Breitbart News Executive Chairman Stephen K. Bannon addressed The Citadel Republican Society’s 2017 Patriot Dinner, regaling the crowd at the storied Charleston, South Carolina, military academy with tales of the 2016 Trump campaign, of which he was CEO.
“Ma’am, with all due respect, what happened is that you got your ass kicked,” Bannon told the diners, mocking What Happened, Hillary’s heavily-promoted, 900-page tome on her unexpected defeat after nearly four years of anointment as the next President of the United States, in which she blames nearly everything but her own weakness as a candidate.
The remark came after a spirited recollection of the play-by-play of the roller-coaster election night that saw an ordained victory for Hillary Clinton transmute into the Trump triumph Bannon claimed to know was a “100 percent metaphysical certainty.”
Bannon explained the development of the Trump coalition that, in his words, “won the single greatest come-from-behind victory in American political history.”
“I’m a populist and I’m an economic nationalist and I’m proud of it,” he remembers telling Reince Pribus, then Republican National Committee (RNC) chairman, as the election entered its final phase.

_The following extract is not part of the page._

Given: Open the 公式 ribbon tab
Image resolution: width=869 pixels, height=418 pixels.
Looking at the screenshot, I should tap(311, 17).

Pribus, with his opposition research and other resources of the RNC, would eventually become a pillar of the establishment wing of the Trump campaign’s march toward victory. According to Bannon, however, the two had only met once before, at a Tea Party event at Washington, D.C.’s “Breitbart Embassy.”
“Reince, I don’t know you very well, except what I read on the pages of Breitbart – where we light you up everyday,” Bannon recalls joking with Pribus before the two buried the hatchet and collaborated to bring on the stunning victory in November.
The coalition, as Bannon conceived of it, came to include – in addition to populist-nationalists like himself – libertarians, limited-government conservatives, and working-class so-called “Reagan Democrats,” and some establishment elements. Some, however, like the Bush dynasty, were jettisoned. While Bannon stressed he had “tremendous respect” for the elder President George Bush for his WWII service and time as a politician, it did not “set well” with the Virginia native that Bush admitted he voted for Hillary Clinton rather than Donald Trump.
As in the Obama victory in 2008, to which he drew a direct comparison, Bannon cited “an empowered grassroots and high technology” in the 2016 victory. “It’s what can win going forward,” he added.
But the strength of coalition as an electoral engine has not, by Bannon’s account, translated to effective populist governance. “When we got to Washington, D.C., we had not learned how to govern as a coalition.The Republican establishment and the donors, most … are NeverTrumpers, I hate to bring up such a brutal fact,” he told the crowd.